◆ What to do: Whatever the listing holds, output it without alteration.

• • • • •

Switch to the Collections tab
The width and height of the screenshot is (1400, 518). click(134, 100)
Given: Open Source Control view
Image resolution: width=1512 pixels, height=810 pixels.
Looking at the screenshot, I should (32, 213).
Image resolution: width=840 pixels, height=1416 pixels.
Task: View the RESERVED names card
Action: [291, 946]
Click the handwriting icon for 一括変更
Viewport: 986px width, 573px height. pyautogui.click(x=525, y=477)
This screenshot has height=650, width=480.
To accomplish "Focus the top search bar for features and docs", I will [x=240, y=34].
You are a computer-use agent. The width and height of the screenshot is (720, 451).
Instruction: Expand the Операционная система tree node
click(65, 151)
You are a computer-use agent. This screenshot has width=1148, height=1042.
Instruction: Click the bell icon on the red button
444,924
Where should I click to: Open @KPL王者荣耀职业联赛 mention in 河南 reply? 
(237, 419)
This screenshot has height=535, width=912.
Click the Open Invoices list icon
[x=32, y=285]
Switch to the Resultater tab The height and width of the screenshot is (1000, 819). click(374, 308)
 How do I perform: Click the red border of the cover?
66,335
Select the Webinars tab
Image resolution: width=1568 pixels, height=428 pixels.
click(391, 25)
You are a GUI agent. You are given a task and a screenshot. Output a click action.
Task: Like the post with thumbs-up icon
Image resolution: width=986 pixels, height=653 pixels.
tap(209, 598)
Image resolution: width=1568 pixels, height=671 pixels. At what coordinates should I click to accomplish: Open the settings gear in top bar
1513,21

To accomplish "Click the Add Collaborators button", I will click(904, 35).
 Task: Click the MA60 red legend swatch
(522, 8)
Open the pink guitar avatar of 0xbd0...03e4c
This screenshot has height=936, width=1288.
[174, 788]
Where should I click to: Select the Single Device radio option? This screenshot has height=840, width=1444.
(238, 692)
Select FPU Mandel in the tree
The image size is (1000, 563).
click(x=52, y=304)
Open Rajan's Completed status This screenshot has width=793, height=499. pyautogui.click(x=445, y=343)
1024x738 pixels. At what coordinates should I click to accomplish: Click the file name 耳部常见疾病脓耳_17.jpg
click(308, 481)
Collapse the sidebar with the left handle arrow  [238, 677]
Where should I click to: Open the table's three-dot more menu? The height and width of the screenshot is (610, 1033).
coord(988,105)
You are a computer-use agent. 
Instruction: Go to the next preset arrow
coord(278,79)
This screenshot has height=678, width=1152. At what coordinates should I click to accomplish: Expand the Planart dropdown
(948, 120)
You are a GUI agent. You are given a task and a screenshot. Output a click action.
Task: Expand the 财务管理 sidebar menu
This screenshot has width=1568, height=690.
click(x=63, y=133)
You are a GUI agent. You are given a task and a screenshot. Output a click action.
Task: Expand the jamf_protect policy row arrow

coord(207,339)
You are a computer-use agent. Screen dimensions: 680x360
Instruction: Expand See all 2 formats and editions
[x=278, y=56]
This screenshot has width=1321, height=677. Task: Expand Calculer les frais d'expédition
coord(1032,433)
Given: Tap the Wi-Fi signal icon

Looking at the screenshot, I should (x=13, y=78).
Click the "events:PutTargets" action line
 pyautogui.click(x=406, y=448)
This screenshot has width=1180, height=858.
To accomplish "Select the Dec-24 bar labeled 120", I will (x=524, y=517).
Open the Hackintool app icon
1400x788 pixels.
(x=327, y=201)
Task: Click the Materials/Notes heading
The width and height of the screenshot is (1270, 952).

• • • • •

◆ Completed task:
Switch to the Collections tab
The width and height of the screenshot is (1400, 518). click(134, 100)
Given: Open Source Control view
Image resolution: width=1512 pixels, height=810 pixels.
Looking at the screenshot, I should (32, 213).
Image resolution: width=840 pixels, height=1416 pixels.
Task: View the RESERVED names card
Action: [291, 946]
Click the handwriting icon for 一括変更
Viewport: 986px width, 573px height. pyautogui.click(x=525, y=477)
This screenshot has height=650, width=480.
To accomplish "Focus the top search bar for features and docs", I will [x=240, y=34].
You are a computer-use agent. The width and height of the screenshot is (720, 451).
Instruction: Expand the Операционная система tree node
click(65, 151)
You are a computer-use agent. This screenshot has width=1148, height=1042.
Instruction: Click the bell icon on the red button
444,924
Where should I click to: Open @KPL王者荣耀职业联赛 mention in 河南 reply? 
(237, 419)
This screenshot has height=535, width=912.
Click the Open Invoices list icon
[x=32, y=285]
Switch to the Resultater tab The height and width of the screenshot is (1000, 819). click(374, 308)
 How do I perform: Click the red border of the cover?
66,335
Select the Webinars tab
Image resolution: width=1568 pixels, height=428 pixels.
click(391, 25)
You are a GUI agent. You are given a task and a screenshot. Output a click action.
Task: Like the post with thumbs-up icon
Image resolution: width=986 pixels, height=653 pixels.
tap(209, 598)
Image resolution: width=1568 pixels, height=671 pixels. At what coordinates should I click to accomplish: Open the settings gear in top bar
1513,21

To accomplish "Click the Add Collaborators button", I will click(904, 35).
 Task: Click the MA60 red legend swatch
(522, 8)
Open the pink guitar avatar of 0xbd0...03e4c
This screenshot has height=936, width=1288.
[174, 788]
Where should I click to: Select the Single Device radio option? This screenshot has height=840, width=1444.
(238, 692)
Select FPU Mandel in the tree
The image size is (1000, 563).
click(x=52, y=304)
Open Rajan's Completed status This screenshot has width=793, height=499. pyautogui.click(x=445, y=343)
1024x738 pixels. At what coordinates should I click to accomplish: Click the file name 耳部常见疾病脓耳_17.jpg
click(308, 481)
Collapse the sidebar with the left handle arrow  [238, 677]
Where should I click to: Open the table's three-dot more menu? The height and width of the screenshot is (610, 1033).
coord(988,105)
You are a computer-use agent. 
Instruction: Go to the next preset arrow
coord(278,79)
This screenshot has height=678, width=1152. At what coordinates should I click to accomplish: Expand the Planart dropdown
(948, 120)
You are a GUI agent. You are given a task and a screenshot. Output a click action.
Task: Expand the 财务管理 sidebar menu
This screenshot has width=1568, height=690.
click(x=63, y=133)
You are a GUI agent. You are given a task and a screenshot. Output a click action.
Task: Expand the jamf_protect policy row arrow

coord(207,339)
You are a computer-use agent. Screen dimensions: 680x360
Instruction: Expand See all 2 formats and editions
[x=278, y=56]
This screenshot has width=1321, height=677. Task: Expand Calculer les frais d'expédition
coord(1032,433)
Given: Tap the Wi-Fi signal icon

Looking at the screenshot, I should (x=13, y=78).
Click the "events:PutTargets" action line
 pyautogui.click(x=406, y=448)
This screenshot has width=1180, height=858.
To accomplish "Select the Dec-24 bar labeled 120", I will (x=524, y=517).
Open the Hackintool app icon
1400x788 pixels.
(x=327, y=201)
Task: Click the Materials/Notes heading
The width and height of the screenshot is (1270, 952).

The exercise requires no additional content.